Les héritiers réservataires et la réserve héréditaire
Le législateur accorde aux héritiers réservataires visés par l’article 912 du Code civil la possibilité de recevoir des droits minimums dans une succession.
Cette quote-part minimale que peut revendiquer un tel héritier est connue comme étant la réserve héréditaire (qui est d’ordre public).
Afin de protéger toute libéralité excessive, la réserve héréditaire dont est titulaire l’héritier réservataire est protégé par loi française par l’exercice d’une action spécifique appelée l’action en réduction.

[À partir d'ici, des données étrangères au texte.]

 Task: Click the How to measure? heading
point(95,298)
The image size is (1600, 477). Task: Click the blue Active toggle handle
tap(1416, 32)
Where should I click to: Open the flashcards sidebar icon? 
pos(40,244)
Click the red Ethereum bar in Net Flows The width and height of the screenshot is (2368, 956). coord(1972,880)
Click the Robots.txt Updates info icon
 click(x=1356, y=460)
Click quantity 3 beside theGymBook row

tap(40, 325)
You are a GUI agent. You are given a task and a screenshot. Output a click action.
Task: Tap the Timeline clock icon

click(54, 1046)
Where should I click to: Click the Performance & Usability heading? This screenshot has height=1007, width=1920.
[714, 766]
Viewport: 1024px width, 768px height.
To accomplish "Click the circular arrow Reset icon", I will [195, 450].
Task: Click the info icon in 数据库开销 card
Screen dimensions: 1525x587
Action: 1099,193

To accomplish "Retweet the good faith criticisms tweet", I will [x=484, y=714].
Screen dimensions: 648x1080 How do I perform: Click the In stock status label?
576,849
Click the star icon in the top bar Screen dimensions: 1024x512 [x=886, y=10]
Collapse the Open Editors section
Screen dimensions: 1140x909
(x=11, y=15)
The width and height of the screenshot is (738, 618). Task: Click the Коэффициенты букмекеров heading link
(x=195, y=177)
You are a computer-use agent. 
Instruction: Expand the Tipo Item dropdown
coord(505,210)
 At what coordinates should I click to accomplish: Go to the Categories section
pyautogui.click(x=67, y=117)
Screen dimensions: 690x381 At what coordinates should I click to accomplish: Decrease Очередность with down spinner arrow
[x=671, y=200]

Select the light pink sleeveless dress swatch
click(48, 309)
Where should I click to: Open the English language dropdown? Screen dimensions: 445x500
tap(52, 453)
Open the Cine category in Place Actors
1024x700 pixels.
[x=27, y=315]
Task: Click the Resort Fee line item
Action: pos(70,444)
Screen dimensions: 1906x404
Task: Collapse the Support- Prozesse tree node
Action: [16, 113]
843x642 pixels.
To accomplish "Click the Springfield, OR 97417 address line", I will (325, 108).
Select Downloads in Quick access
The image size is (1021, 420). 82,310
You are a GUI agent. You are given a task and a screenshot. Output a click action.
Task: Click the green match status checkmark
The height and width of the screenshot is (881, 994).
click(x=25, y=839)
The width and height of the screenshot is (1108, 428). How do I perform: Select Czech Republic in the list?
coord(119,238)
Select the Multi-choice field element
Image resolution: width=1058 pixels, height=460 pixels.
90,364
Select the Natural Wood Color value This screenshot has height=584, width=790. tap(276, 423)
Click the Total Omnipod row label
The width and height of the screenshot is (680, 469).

Cette action est, d’une part, facultative : Elle n’est pas de droit et doit donc être invoquée par son titulaire.
Elle est d’autre part divisible, de sorte qu’en présence de plusieurs (enfants) réservataires, chacun des héritiers peut ou non décider d’exercer l’action en réduction pour son compte.
Dit autrement, la loi française empêche le défunt de pouvoir exhéréder totalement ses enfants ou, à défaut, son conjoint survivant (sauf cas spécifiques, notamment dans un contexte international ou indirectement par le recours à la souscription d’une assurance-vie).
La libéralité excessive doit, sauf exception, pleinement s’exécuter
Quand bien l’action en réduction est fondée, cela ne veut pas dure que la libéralité excessive (c’est à dire celle déterminée comme dépassant la quotité disponible) ne doit pas entièrement s’exécuter.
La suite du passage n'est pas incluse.